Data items
◆ ◆ ◆ ◆ ◆
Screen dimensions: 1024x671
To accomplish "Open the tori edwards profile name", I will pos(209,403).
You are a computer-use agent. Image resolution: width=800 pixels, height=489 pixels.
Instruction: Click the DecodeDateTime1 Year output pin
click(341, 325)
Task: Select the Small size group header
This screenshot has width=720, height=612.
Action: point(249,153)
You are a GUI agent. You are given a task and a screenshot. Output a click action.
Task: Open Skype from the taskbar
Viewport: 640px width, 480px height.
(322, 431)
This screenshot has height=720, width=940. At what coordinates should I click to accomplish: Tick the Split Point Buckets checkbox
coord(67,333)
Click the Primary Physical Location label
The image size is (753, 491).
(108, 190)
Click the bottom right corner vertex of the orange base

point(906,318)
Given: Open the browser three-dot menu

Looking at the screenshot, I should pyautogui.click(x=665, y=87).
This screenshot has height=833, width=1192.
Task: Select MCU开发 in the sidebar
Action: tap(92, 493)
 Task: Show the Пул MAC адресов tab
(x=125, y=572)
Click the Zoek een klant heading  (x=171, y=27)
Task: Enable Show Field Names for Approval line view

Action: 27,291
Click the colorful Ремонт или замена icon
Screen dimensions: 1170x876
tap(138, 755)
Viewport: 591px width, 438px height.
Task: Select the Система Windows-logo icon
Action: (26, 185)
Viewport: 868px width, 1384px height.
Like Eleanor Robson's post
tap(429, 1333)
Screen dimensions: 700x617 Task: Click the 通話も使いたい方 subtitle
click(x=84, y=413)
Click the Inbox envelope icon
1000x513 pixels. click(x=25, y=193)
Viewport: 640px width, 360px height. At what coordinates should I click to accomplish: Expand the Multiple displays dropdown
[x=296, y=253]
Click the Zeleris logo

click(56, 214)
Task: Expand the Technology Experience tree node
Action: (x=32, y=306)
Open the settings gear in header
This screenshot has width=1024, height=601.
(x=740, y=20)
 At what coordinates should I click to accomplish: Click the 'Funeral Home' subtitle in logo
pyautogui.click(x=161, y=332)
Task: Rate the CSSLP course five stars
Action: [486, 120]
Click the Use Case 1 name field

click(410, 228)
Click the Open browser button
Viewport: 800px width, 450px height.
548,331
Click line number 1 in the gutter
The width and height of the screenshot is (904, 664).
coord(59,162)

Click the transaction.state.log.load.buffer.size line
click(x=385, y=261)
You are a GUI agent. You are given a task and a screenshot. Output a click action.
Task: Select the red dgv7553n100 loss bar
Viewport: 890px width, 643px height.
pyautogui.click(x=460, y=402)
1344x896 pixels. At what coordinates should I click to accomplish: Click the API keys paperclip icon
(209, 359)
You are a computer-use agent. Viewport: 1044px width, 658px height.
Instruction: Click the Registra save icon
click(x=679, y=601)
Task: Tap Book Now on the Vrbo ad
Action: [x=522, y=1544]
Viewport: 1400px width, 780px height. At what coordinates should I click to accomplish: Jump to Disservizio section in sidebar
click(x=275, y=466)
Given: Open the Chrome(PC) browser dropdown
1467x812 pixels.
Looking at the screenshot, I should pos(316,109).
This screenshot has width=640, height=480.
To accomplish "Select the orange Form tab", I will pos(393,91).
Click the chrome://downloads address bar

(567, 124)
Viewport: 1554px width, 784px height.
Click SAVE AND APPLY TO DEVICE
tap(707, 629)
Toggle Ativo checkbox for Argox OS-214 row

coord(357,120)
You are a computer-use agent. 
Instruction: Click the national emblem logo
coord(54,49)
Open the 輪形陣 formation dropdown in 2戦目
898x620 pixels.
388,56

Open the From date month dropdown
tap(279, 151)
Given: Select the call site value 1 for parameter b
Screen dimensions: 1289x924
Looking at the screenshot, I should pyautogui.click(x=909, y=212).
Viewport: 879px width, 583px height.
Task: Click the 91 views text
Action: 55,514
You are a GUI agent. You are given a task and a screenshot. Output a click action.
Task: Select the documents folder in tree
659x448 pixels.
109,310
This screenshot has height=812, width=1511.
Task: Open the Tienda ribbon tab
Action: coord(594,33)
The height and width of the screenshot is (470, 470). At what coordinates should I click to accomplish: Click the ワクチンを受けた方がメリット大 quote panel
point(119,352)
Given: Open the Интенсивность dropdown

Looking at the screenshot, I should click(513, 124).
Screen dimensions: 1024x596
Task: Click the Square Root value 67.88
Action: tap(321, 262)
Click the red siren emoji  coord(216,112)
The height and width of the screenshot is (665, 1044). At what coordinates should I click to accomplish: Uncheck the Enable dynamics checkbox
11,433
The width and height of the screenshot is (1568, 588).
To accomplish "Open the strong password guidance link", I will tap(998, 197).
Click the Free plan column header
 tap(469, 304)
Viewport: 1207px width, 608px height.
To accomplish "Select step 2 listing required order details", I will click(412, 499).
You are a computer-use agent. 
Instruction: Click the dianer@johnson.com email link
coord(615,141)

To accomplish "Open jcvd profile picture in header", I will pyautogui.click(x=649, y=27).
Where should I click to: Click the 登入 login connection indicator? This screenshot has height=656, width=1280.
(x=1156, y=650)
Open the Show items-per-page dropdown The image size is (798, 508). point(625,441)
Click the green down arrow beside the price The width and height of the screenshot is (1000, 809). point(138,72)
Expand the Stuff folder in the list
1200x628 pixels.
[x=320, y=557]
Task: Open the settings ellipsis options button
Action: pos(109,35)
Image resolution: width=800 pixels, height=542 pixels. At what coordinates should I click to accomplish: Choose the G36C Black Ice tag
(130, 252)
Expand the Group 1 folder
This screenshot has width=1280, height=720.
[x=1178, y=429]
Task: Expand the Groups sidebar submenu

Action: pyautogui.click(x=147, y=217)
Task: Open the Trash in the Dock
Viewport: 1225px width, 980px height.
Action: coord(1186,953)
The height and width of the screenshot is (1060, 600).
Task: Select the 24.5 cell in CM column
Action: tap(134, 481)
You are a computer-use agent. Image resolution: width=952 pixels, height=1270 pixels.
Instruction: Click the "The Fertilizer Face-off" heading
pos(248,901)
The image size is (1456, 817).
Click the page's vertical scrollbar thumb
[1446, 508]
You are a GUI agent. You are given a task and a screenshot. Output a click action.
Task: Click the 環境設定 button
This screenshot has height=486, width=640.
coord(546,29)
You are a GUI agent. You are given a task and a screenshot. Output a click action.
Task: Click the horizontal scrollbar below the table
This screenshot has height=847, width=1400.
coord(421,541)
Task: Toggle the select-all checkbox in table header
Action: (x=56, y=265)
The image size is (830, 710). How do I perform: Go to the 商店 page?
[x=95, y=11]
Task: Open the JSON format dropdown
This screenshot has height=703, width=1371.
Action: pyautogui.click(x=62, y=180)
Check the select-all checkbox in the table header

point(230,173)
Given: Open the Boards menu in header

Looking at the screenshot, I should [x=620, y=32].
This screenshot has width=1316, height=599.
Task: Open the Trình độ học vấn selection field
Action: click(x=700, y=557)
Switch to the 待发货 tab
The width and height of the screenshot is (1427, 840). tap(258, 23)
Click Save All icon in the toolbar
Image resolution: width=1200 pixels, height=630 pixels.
◆ ◆ ◆ ◆ ◆
**WORK INSTRUCTION**
Reproduce, word for word and in full, only the lines above that start at the line with "You are a computer-use agent. Viewport: 1044px" and run through the line with "Click the red", both ends included.

**SOLUTION TO THE PROBLEM**
You are a computer-use agent. Viewport: 1044px width, 658px height.
Instruction: Click the Registra save icon
click(x=679, y=601)
Task: Tap Book Now on the Vrbo ad
Action: [x=522, y=1544]
Viewport: 1400px width, 780px height. At what coordinates should I click to accomplish: Jump to Disservizio section in sidebar
click(x=275, y=466)
Given: Open the Chrome(PC) browser dropdown
1467x812 pixels.
Looking at the screenshot, I should pos(316,109).
This screenshot has width=640, height=480.
To accomplish "Select the orange Form tab", I will pos(393,91).
Click the chrome://downloads address bar

(567, 124)
Viewport: 1554px width, 784px height.
Click SAVE AND APPLY TO DEVICE
tap(707, 629)
Toggle Ativo checkbox for Argox OS-214 row

coord(357,120)
You are a computer-use agent. 
Instruction: Click the national emblem logo
coord(54,49)
Open the 輪形陣 formation dropdown in 2戦目
898x620 pixels.
388,56

Open the From date month dropdown
tap(279, 151)
Given: Select the call site value 1 for parameter b
Screen dimensions: 1289x924
Looking at the screenshot, I should pyautogui.click(x=909, y=212).
Viewport: 879px width, 583px height.
Task: Click the 91 views text
Action: 55,514
You are a GUI agent. You are given a task and a screenshot. Output a click action.
Task: Select the documents folder in tree
659x448 pixels.
109,310
This screenshot has height=812, width=1511.
Task: Open the Tienda ribbon tab
Action: coord(594,33)
The height and width of the screenshot is (470, 470). At what coordinates should I click to accomplish: Click the ワクチンを受けた方がメリット大 quote panel
point(119,352)
Given: Open the Интенсивность dropdown

Looking at the screenshot, I should click(513, 124).
Screen dimensions: 1024x596
Task: Click the Square Root value 67.88
Action: tap(321, 262)
Click the red siren emoji  coord(216,112)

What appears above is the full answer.